Skip to main content

Lib/getopt.py

cpython 3.14 @ ab2d84fe1023/Lib/getopt.py

getopt is a small, low-level module for parsing command-line options in the traditional Unix style. It exposes two functions, getopt() and gnu_getopt(), and a single exception class GetoptError. The module does not build a Namespace or perform type coercion; it returns raw (option, value) pairs and leaves interpretation to the caller. For new code, the standard library recommends argparse, but getopt remains useful for scripts that need byte-for-byte compatibility with existing shell argument conventions.

Map

LinesSymbolRole
1-29module headerDocstring and contributor credits
30-34__all__, importsPublic API list; imports os and gettext
36-47GetoptErrorException with opt and msg attributes
47errorAlias for GetoptError for backward compatibility
49-92getoptPOSIX-style parser; stops at first non-option argument
94-153gnu_getoptGNU-style parser; allows options and non-options to be intermixed
155-172do_longsProcesses a single long option token from the argument list
177-202long_has_argsResolves a possibly-abbreviated long option name against the declared list
204-218do_shortsProcesses a run of short option characters from a single argv element
220-228short_has_argLooks up whether a short option character requires or accepts an argument
230-232__main__ blockSelf-test: parses sys.argv[1:] with -a:b and --alpha= --beta

Reading

getopt: POSIX stop-at-first-non-option

getopt() iterates args in a while loop that terminates as soon as an element does not start with -, equals the bare - sentinel, or equals --. The -- token is consumed and the rest of args is returned unchanged as the trailing positional list. Every token that starts with -- is dispatched to do_longs; everything else goes to do_shorts. This strict left-to-right, stop-early behavior mirrors the C library getopt() and is intentionally different from GNU behavior.

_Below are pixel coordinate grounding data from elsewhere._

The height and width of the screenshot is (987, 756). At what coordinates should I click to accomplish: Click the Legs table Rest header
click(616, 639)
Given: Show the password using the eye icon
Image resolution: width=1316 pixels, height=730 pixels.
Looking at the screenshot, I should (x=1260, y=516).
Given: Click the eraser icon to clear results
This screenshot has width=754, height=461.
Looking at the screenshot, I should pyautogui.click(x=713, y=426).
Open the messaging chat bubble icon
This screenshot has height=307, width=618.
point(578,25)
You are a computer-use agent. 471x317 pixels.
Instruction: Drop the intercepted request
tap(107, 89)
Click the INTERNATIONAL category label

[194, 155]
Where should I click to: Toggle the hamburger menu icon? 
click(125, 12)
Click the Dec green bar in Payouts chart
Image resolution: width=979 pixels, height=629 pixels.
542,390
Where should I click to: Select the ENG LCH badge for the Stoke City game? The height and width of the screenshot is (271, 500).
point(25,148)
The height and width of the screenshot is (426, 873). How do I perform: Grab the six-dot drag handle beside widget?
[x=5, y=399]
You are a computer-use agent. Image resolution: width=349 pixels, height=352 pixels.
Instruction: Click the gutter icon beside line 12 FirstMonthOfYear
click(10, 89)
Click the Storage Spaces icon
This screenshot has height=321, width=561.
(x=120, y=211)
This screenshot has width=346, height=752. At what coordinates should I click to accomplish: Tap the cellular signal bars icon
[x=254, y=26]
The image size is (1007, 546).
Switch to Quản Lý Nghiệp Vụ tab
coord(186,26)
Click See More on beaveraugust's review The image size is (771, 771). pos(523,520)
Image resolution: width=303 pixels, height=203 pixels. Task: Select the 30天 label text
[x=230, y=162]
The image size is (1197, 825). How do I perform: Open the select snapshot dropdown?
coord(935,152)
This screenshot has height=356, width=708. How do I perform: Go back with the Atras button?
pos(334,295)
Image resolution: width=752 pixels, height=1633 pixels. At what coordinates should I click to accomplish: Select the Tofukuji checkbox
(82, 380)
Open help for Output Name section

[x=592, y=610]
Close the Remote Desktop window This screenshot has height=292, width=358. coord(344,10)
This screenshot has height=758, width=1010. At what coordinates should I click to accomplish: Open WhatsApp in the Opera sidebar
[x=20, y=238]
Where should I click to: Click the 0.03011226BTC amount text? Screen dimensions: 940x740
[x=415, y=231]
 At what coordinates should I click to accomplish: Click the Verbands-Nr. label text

# CPython: Lib/getopt.py:49 getopt
def getopt(args, shortopts, longopts = []):
opts = []
if isinstance(longopts, str):
longopts = [longopts]
else:
longopts = list(longopts)
while args and args[0].startswith('-') and args[0] != '-':
if args[0] == '--':
args = args[1:]
break
if args[0].startswith('--'):
opts, args = do_longs(opts, args[0][2:], longopts, args[1:])
else:
opts, args = do_shorts(opts, args[0][1:], shortopts, args[1:])
return opts, args

gnu_getopt: intermixed scanning and return-in-order mode

gnu_getopt() extends getopt() in two important ways. First, it continues scanning for options after encountering non-option arguments, collecting them in prog_args. Second, when the short-option string starts with -, it activates "return-in-order" mode: each non-option argument is returned as an (option=None, value=arg_list) pair rather than accumulated silently. Starting with + or having POSIXLY_CORRECT set reverts to POSIX stop-early behavior.

# CPython: Lib/getopt.py:94 gnu_getopt
def gnu_getopt(args, shortopts, longopts = []):
opts = []
prog_args = []
...
return_in_order = False
if shortopts.startswith('-'):
shortopts = shortopts[1:]
all_options_first = False
return_in_order = True
elif shortopts.startswith('+'):
shortopts = shortopts[1:]
all_options_first = True
elif os.environ.get("POSIXLY_CORRECT"):
all_options_first = True
else:
all_options_first = False

long_has_args: prefix matching and optional arguments

long_has_args() resolves a (possibly abbreviated) long option name by filtering the declared longopts list for entries that start with opt. An exact match takes priority. If no exact match exists, the prefix must be unambiguous (exactly one candidate). The function returns a two-tuple of (has_arg, canonical_name) where has_arg is True, False, or the string '?' for optional arguments (declared with =?).

# CPython: Lib/getopt.py:177 long_has_args
def long_has_args(opt, longopts):
possibilities = [o for o in longopts if o.startswith(opt)]
if not possibilities:
raise GetoptError(_('option --%s not recognized') % opt, opt)
if opt in possibilities:
return False, opt
elif opt + '=' in possibilities:
return True, opt
elif opt + '=?' in possibilities:
return '?', opt
if len(possibilities) > 1:
raise GetoptError(
_("option --%s not a unique prefix; possible options: %s")
% (opt, ", ".join(possibilities)),
opt,
)
...

gopy notes

getopt is entirely pure Python with no C extension dependency. It is straightforward to port to Go as a package with two exported functions and one error type. The main subtlety is that Go has no direct equivalent to Python's list slice reassignment (opts, args = do_longs(...)), so the Go version should pass and return slices by value or use pointer parameters. GetoptError maps cleanly to a Go struct implementing the error interface with Opt and Msg string fields.

CPython 3.14 changes

No functional changes were made to getopt in 3.14. The file is stable and receives only minor maintenance updates (typo fixes, updated contributor email addresses). The optional-argument convention (=?) has been present since the Peter Astrand addition and remains unchanged.